Currently functions can be executed in one of two modes: ontology (O) and language (L) mode. In O-mode it is assumed the user is developing an ontology and words or terms that are unlikely to be ontology concepts are not shown. In L-mode no results are filtered out, a mode suitable for linguistic analysis.

An example of the difference is Corpus / Words. In L-mode it shows the frequency of all words, including small words like the, in etc. In O-mode these words or not shown and the most frequent terms are then likely related to the subject matter of the corpus.

Restricting searches to part of the corpus

By default all search operations consider the entire corpus (C). Searches can be restricted to a document and all its sub-documents by selecting a document in the corpus hierarchy and setting the mode to documents (D).

Interpretation of the selection

The interpretation of the selection can be one of term (T) and pattern (P). When T-interpretation is active, the selection is taken literally, whereas with P-interpretation the selection is the set of all phrases in the corpus that match the pattern.

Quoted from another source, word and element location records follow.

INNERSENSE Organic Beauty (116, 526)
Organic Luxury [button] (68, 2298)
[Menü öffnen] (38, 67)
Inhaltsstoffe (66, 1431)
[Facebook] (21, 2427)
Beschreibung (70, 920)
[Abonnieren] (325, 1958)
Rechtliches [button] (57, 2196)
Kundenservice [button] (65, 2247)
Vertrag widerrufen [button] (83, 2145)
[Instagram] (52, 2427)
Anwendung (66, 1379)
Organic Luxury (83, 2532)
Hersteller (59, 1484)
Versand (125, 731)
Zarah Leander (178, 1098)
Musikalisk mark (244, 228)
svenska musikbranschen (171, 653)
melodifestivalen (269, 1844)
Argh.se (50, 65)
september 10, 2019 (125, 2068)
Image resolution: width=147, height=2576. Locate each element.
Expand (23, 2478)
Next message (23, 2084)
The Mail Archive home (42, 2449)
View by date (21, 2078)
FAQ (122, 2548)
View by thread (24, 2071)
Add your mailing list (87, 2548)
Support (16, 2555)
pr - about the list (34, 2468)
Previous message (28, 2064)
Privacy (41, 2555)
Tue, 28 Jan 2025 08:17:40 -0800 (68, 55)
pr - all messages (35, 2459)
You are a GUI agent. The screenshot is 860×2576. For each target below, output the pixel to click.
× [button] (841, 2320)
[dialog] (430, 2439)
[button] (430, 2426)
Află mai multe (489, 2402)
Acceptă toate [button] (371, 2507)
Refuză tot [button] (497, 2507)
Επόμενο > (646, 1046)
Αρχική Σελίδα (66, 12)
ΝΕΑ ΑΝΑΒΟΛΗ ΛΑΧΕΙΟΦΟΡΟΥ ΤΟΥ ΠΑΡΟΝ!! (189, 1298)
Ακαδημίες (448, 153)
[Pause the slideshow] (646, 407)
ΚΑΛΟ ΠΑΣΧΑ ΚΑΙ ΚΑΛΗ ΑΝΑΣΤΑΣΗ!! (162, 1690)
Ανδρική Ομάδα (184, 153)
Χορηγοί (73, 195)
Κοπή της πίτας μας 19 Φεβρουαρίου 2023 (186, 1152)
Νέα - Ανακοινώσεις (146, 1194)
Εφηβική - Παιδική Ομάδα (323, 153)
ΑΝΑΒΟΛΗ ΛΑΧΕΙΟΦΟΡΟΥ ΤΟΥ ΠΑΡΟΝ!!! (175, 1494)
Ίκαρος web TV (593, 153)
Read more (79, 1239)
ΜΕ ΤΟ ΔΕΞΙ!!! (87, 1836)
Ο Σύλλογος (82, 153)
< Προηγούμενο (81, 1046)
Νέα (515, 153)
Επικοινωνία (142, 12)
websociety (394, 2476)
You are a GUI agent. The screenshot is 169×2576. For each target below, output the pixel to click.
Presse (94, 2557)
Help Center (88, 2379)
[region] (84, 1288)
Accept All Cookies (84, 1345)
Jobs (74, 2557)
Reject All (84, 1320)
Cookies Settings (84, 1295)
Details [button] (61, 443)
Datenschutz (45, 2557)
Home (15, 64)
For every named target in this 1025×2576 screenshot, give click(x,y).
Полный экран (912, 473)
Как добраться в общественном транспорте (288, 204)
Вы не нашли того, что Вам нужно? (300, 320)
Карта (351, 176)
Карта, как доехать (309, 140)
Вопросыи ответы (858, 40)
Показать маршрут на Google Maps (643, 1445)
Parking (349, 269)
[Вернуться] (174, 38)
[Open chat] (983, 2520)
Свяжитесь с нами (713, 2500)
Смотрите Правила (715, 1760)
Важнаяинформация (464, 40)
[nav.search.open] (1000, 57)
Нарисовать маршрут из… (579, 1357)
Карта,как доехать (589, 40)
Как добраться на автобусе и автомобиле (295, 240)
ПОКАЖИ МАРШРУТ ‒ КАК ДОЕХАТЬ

With T-interpretation the selection minute applied to KWIC (drop-down menu) shows the context of the literal term minute. With P-interpretation the KWIC function first expands the selection to all matches in the corpus and then shows the context for all expansions. For example, the pattern (minute) takes minute as a lemma and applies KWIC to both minute and the plural minutes. (See Pattern search for a full description of the specification of patterns.)

Left tab-window

The left tab-window contains three tabs for the corpus hierarchy, the ontology hierarchy, and resources associated with the application. Which tab is on top is controlled by the user.

Right tab-window

The right tab-window is dynamically filled with tabs. A tab displaying the current document is always present, other tabs are displayed (and first created when necessary) when a function requiring the tab is executed.

In some cases the results of a function can be shown in a browser and in a tab. In such cases, the user must first put the appropriate tab on top.


The feedback line at the bottom display status information (in black) and error messages (in red).